The two bombings killed between 129,000 and 226,000 people, most of them civilians . Tokyo was also subjected to fire bombings, killing another 100,000 more civilians and leaving 1 million homeless.
The problem with answering this question is that what Americans think now is a violation of the 20 year rule (and not a historical question). But in terms of what have Americans thought, the generalization is to say that most Americans have traditionally thought that the bombings ended the war and prevented even greater slaughter. This is because they have been told that since 1945. A smaller subset has always believed they were probably unnecessary and could have, and maybe should have, been avoided. The number in each camp has varied over time, and in recent years it is split largely along age lines (older Americans feel the former, younger feel the latter), though those age lines are also political lines (older people tend to be conservatives, younger tend to be more liberals).

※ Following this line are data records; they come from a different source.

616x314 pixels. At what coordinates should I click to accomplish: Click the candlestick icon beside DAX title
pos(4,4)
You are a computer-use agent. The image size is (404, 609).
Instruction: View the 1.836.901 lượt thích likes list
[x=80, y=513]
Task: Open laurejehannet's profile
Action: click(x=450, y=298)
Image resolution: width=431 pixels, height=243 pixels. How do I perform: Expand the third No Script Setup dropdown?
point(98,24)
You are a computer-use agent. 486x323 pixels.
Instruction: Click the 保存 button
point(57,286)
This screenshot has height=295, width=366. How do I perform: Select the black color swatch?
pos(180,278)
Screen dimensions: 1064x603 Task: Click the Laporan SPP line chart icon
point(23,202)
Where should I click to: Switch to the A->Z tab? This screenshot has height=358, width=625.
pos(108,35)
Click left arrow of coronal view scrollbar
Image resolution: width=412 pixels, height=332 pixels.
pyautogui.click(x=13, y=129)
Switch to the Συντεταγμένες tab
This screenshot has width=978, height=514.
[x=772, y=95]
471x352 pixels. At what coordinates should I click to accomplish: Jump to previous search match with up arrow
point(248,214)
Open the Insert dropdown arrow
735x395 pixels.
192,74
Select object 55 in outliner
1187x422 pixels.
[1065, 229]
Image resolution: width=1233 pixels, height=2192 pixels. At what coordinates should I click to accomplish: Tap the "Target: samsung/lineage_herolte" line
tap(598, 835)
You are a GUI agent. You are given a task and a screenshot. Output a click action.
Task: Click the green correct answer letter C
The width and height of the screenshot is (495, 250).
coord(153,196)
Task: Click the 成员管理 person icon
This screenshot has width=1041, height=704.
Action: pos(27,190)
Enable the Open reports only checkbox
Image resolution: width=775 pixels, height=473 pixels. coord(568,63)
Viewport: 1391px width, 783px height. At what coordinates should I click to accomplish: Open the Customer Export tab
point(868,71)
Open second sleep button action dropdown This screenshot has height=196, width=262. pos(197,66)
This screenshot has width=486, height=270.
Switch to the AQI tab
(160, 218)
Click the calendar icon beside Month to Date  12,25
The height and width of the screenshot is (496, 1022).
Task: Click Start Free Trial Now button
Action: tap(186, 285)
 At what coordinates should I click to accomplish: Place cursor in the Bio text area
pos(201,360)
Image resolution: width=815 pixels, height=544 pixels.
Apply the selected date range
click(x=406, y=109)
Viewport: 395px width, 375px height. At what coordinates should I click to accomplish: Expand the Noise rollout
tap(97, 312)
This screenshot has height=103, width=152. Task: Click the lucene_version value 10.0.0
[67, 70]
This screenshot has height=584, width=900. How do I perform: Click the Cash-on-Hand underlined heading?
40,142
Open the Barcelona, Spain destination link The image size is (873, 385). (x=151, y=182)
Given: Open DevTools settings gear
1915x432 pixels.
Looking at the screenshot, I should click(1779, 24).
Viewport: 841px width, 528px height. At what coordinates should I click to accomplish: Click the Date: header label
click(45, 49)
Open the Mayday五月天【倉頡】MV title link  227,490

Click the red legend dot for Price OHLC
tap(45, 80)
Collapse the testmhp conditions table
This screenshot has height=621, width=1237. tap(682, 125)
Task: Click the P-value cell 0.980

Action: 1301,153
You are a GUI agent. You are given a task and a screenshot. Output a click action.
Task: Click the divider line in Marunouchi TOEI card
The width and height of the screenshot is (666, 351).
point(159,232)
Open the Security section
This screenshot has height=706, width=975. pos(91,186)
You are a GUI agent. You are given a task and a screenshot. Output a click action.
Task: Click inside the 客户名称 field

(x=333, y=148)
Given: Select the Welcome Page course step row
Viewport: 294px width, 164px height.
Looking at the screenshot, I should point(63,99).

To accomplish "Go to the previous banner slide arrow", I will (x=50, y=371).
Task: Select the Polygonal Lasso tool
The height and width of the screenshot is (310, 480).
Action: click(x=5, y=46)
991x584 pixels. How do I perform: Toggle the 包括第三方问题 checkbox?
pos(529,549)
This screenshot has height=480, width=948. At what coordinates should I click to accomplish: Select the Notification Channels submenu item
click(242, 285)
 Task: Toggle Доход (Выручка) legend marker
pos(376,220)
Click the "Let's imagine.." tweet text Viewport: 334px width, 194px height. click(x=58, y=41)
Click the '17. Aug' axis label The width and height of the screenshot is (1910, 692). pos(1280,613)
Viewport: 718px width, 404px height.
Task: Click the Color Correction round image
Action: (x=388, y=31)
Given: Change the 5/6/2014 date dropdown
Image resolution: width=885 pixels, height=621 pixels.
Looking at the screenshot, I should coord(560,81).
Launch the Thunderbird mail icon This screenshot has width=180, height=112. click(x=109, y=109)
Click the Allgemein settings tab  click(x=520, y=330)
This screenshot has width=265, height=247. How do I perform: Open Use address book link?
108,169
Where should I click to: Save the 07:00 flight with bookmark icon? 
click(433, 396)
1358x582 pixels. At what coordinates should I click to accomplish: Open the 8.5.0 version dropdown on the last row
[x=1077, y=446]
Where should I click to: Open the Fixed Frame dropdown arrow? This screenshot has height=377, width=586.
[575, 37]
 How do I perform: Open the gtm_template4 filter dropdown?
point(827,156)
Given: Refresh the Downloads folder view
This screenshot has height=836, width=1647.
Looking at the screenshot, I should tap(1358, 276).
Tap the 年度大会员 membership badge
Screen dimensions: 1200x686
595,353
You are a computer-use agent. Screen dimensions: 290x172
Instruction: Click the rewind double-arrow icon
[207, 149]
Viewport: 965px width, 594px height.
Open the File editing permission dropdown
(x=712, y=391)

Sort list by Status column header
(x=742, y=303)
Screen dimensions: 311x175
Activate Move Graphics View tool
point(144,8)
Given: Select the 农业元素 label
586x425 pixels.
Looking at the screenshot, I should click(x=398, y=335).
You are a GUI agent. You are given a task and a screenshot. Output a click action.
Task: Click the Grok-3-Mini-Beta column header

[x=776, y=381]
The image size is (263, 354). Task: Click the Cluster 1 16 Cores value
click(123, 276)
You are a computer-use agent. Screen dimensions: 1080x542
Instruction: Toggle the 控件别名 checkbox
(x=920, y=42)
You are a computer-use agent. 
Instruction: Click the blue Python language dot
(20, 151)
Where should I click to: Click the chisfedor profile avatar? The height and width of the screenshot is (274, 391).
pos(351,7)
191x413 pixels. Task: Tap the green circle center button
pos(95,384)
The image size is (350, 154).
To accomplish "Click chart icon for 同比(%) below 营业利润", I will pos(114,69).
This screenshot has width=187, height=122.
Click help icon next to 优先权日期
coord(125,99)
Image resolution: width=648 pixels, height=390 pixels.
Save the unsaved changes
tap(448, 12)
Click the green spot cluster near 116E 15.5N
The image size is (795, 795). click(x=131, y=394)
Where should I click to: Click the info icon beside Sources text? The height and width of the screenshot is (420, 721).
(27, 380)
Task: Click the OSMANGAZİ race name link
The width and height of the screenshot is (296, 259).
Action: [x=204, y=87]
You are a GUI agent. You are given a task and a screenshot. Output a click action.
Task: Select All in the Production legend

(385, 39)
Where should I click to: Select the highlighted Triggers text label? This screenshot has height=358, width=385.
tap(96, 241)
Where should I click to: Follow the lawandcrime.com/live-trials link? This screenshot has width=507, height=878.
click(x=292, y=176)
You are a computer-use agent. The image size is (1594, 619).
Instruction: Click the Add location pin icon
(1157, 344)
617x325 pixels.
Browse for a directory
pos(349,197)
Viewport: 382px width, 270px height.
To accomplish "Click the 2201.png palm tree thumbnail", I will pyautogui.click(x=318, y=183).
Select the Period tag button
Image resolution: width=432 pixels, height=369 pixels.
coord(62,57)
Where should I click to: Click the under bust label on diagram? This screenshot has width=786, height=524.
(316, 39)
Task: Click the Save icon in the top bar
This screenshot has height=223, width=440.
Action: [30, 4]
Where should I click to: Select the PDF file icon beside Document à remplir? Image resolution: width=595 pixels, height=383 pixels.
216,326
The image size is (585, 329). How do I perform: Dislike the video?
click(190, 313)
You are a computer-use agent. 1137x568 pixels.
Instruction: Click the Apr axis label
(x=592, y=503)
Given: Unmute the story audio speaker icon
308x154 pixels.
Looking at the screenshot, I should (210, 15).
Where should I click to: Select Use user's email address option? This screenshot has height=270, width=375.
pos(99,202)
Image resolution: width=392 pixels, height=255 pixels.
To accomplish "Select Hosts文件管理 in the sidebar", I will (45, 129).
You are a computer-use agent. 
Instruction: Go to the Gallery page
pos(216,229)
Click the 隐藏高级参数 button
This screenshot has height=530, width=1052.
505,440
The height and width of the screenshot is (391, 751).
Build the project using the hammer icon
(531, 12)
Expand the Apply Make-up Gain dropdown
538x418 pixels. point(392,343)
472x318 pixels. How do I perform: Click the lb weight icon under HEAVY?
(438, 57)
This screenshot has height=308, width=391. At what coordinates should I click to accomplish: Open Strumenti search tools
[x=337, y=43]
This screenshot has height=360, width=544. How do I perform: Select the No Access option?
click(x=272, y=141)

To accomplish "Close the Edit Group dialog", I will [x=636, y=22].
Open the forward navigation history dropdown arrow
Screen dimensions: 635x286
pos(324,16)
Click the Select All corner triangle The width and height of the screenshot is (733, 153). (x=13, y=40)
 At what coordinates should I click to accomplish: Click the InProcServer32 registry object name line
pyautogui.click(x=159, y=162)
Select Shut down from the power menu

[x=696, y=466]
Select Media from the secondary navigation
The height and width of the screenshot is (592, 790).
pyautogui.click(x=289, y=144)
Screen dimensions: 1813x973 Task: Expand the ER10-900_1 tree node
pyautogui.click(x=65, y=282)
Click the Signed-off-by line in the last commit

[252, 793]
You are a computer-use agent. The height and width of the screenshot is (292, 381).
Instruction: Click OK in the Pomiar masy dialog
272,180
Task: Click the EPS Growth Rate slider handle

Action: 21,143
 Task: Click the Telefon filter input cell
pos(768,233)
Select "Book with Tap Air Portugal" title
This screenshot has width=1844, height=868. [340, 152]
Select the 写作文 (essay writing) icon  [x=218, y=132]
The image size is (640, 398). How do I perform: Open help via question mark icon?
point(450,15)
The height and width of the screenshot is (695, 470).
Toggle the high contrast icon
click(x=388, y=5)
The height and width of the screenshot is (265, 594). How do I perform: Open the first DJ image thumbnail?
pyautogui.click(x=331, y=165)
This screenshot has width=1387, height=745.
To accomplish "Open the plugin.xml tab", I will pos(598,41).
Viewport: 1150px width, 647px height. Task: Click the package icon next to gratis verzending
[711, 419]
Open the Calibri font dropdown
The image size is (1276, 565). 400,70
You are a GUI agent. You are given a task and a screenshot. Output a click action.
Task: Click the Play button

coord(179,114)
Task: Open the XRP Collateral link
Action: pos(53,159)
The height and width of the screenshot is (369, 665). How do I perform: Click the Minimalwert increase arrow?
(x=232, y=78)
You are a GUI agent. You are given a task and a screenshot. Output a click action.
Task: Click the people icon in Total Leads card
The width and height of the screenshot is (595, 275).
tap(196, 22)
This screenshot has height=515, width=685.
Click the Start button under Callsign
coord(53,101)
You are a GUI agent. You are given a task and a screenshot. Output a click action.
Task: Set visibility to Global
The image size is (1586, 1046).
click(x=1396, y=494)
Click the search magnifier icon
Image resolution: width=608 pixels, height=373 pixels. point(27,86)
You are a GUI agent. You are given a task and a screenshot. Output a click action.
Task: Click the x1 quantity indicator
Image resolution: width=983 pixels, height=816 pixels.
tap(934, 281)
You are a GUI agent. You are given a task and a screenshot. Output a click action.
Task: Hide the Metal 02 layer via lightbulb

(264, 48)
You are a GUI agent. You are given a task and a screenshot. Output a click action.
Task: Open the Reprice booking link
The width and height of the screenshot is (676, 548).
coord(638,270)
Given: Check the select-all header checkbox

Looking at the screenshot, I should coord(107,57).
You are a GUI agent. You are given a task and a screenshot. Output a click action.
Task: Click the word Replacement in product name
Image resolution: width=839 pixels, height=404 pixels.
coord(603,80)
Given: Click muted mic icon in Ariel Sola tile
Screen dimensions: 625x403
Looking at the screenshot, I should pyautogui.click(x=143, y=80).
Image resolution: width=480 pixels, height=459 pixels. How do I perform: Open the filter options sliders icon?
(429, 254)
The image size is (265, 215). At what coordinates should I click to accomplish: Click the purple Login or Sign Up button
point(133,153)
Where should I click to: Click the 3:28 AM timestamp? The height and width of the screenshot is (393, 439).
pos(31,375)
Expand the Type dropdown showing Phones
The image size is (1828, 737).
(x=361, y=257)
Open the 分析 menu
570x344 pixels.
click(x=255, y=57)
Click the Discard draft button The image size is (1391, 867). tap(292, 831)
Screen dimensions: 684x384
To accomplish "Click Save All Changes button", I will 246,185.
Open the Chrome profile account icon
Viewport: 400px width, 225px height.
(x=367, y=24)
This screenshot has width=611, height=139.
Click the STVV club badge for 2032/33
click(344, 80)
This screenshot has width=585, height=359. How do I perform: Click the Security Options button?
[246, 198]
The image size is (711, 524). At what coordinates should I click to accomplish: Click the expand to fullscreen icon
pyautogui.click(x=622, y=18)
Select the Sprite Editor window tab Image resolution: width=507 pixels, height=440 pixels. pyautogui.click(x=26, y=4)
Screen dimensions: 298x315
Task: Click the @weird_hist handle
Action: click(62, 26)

As for your question about "guinea pigs," I doubt many Americans know anything about the attempts to study the hibakusha nor the "no treatment" policy of the Atomic Bomb Casualty Commission. We certainly have no polling data on that. So it is not an answerable question. It should be noted that the hibakusha could of course receive medical treatment. It is just that the ABCC did not see their role as one of treatment, and interpreted treatment as a form of "apology" or "atonement" for the bombings (which they refused to give and did not see as their role to give), and so provided medical treatment as a form of compensation for cooperation with their study. One can argue whether that is wrong or right (it did create resentment among the Japanese, but the ABCC's position is not totally impossible to understand), but it is different than, say, the Tuskegee experiment, where treatment was actively denied for the purpose of research. On the ABCC's "no treatment" policy (and ABCC's history in general) see M. Susan Lindee, Suffering made real. But again, I don't think your average American ever knew about the ABCC, much less their policies.